To do: For this exercise, please find the lines in the entries that include the word "computer" and copy them.

Records for the task:
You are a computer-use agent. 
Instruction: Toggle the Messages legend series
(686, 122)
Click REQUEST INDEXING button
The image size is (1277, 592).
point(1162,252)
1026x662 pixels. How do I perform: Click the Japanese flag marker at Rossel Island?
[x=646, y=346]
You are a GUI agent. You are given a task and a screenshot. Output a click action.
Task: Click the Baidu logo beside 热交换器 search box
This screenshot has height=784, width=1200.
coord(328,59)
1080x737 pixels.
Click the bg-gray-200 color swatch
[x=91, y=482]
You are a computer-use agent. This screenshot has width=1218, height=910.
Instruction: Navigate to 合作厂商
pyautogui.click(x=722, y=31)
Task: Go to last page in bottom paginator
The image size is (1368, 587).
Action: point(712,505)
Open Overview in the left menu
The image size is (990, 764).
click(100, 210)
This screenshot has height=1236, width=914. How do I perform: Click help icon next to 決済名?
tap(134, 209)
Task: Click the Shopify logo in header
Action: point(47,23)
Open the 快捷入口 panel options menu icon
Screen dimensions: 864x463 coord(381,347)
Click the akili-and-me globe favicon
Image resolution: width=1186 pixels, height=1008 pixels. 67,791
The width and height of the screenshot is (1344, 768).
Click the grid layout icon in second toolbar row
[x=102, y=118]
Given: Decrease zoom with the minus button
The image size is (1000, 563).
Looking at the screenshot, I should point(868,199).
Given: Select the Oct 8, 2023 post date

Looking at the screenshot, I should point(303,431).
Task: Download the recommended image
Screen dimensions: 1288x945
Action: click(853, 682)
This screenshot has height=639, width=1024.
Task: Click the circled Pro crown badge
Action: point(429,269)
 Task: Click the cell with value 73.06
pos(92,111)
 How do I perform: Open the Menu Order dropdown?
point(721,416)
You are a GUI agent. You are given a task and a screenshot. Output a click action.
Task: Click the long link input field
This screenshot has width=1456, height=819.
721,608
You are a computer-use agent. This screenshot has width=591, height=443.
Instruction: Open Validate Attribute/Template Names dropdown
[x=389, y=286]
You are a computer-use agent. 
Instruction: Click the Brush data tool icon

Response box:
You are a computer-use agent. 
You are a computer-use agent. This screenshot has width=1218, height=910.
You are a computer-use agent. This screenshot has width=591, height=443.
You are a computer-use agent. 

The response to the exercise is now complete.